Supplement · Loss Functions

Probabilistic Regression: Poisson & Gaussian NLL

12 min read

By the end of this reading you will be able to:

Derive any regression loss from the negative log-likelihood of an assumed output distribution
Apply PoissonNLLLoss to count-valued targets and explain when the log_input flag must be set
Use GaussianNLLLoss to train a model that predicts both mean and variance and interpret the heteroscedastic output
Explain why predicting variance alongside mean improves model calibration and enables uncertainty quantification

From Point Estimates to Distributions

L1 and MSE assume the model outputs a single number — a point estimate of the target. Probabilistic losses go further: the model outputs the parameters of a probability distribution over the target, and the loss is the negative log-likelihood (NLL) of the observed target under that distribution.

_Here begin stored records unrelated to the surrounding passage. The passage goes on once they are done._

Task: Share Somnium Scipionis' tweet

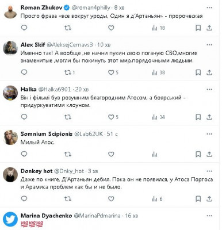Action: click(x=209, y=154)
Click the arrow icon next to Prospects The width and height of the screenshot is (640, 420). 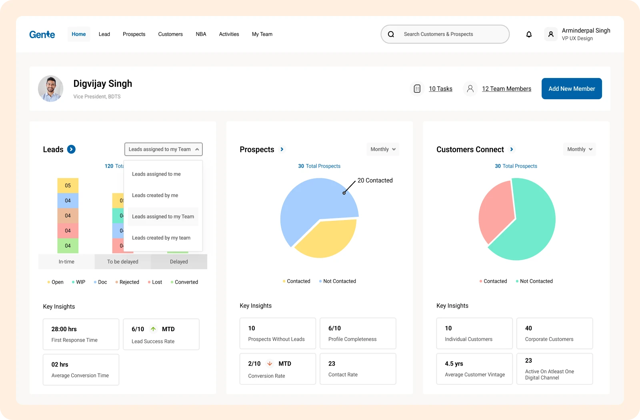[x=282, y=149]
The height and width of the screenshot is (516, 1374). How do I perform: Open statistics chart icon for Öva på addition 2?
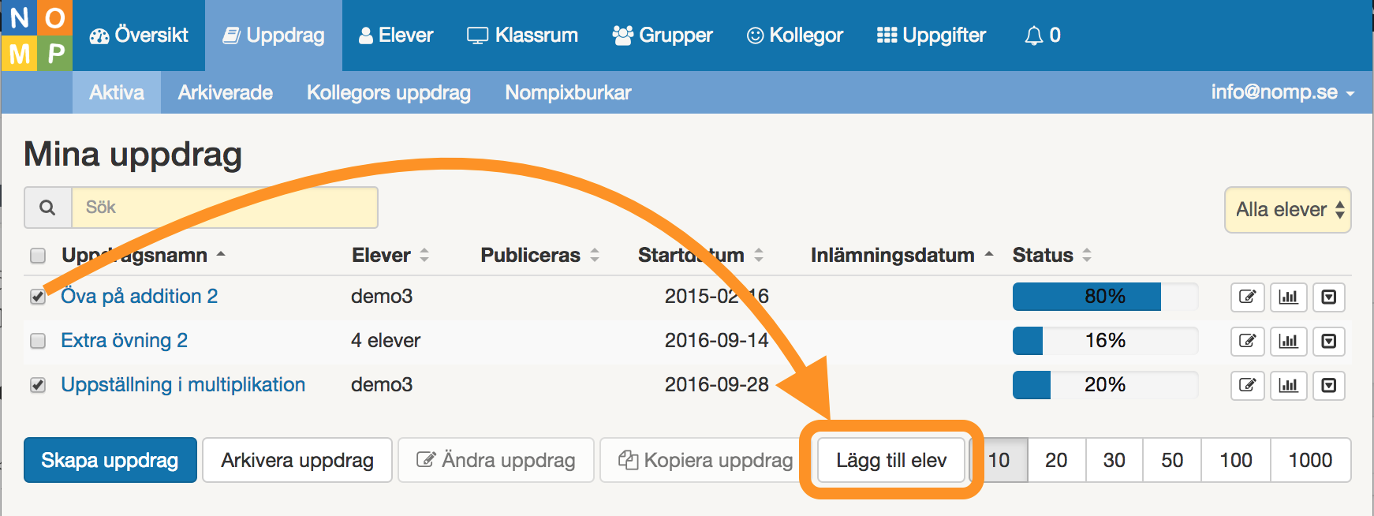pos(1288,297)
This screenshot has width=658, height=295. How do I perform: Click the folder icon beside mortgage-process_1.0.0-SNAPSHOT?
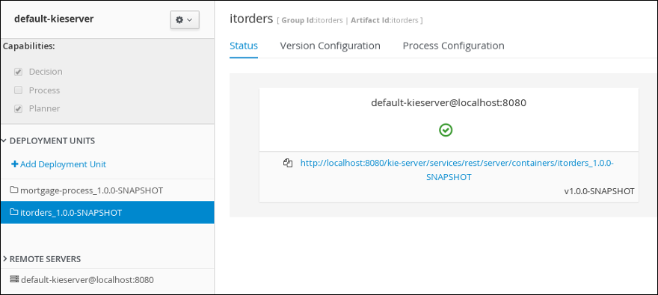(14, 190)
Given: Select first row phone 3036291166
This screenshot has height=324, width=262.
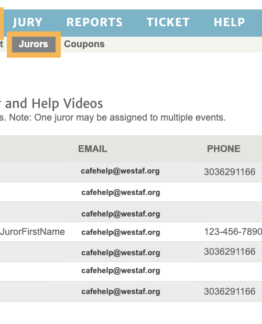Looking at the screenshot, I should pyautogui.click(x=230, y=172).
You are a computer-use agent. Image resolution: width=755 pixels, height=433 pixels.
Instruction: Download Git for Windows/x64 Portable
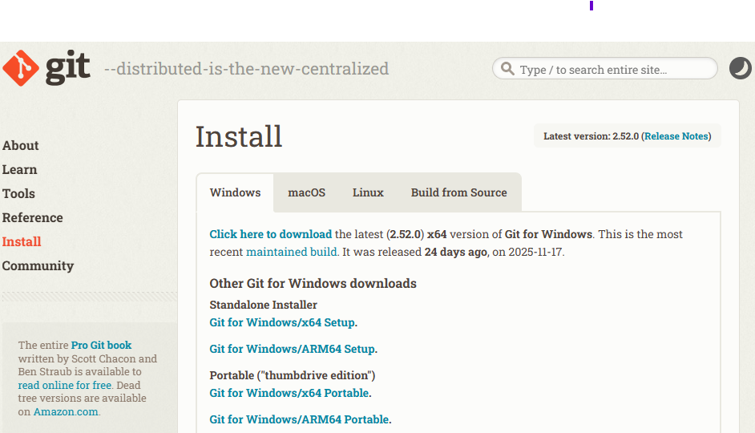[289, 393]
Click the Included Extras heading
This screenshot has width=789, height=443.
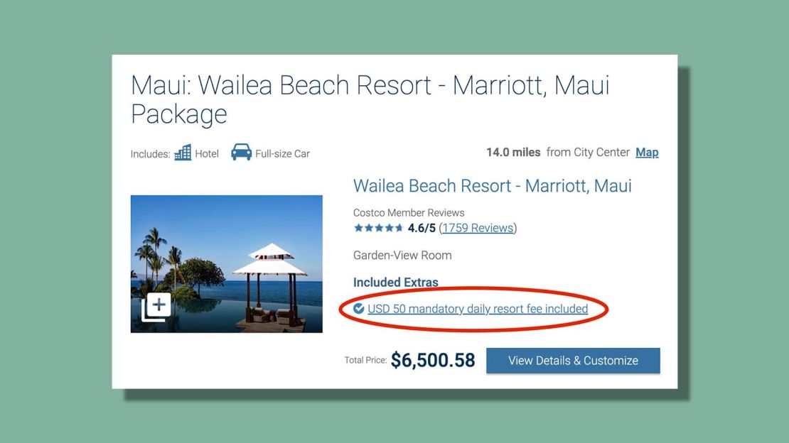[x=395, y=282]
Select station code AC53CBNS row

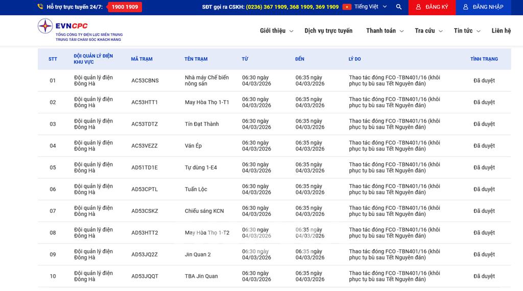145,81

This lets the model express uncertainty: when the target is ambiguous, the predicted variance should be large.

Deriving a Loss from Maximum Likelihood

Suppose the target $y_i$ is drawn from a distribution $p(y_i \mid \theta_i)$ parameterised by the model output $\theta_i$ . Maximum likelihood estimation (MLE) maximises

$\prod_{i=1}^N p(y_i \mid \theta_i)$

Taking the logarithm (which is monotone, so maximising log-likelihood is equivalent) and negating to turn maximisation into minimisation:

$\mathcal{L}_{\text{NLL}} = -\frac{1}{N} \sum_{i=1}^N \log p(y_i \mid \theta_i)$

This is the negative log-likelihood objective. Every probabilistic loss in PyTorch is a special case.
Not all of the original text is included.